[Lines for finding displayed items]
───

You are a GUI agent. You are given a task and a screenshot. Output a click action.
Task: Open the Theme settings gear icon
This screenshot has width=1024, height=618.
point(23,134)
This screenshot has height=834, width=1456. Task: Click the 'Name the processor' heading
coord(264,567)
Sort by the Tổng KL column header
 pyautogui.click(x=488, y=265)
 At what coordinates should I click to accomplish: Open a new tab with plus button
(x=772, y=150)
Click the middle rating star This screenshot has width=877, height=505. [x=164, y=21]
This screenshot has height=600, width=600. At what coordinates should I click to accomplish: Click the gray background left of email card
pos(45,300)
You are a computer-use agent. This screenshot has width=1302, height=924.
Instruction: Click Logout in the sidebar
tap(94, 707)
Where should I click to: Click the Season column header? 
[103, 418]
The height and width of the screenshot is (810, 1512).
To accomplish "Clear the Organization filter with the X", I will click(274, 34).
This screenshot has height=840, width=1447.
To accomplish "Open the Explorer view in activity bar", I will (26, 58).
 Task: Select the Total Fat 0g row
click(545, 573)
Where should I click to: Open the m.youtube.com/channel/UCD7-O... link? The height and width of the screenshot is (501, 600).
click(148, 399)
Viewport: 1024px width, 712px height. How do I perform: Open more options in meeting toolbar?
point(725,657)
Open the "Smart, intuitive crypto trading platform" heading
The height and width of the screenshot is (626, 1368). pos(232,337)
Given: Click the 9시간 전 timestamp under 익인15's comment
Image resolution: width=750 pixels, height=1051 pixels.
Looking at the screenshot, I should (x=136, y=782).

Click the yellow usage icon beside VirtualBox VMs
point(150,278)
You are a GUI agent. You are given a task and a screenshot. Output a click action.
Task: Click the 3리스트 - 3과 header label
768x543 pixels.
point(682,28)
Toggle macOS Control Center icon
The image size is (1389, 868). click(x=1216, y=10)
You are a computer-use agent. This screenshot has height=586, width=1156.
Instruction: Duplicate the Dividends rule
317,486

───

• What this task involves
Retype everything from the line containing "intuitive crypto trading" down to the last of the lines above, keeping both ends.

• Complete output
Open the "Smart, intuitive crypto trading platform" heading
The height and width of the screenshot is (626, 1368). pos(232,337)
Given: Click the 9시간 전 timestamp under 익인15's comment
Image resolution: width=750 pixels, height=1051 pixels.
Looking at the screenshot, I should (x=136, y=782).

Click the yellow usage icon beside VirtualBox VMs
point(150,278)
You are a GUI agent. You are given a task and a screenshot. Output a click action.
Task: Click the 3리스트 - 3과 header label
768x543 pixels.
point(682,28)
Toggle macOS Control Center icon
The image size is (1389, 868). click(x=1216, y=10)
You are a computer-use agent. This screenshot has height=586, width=1156.
Instruction: Duplicate the Dividends rule
317,486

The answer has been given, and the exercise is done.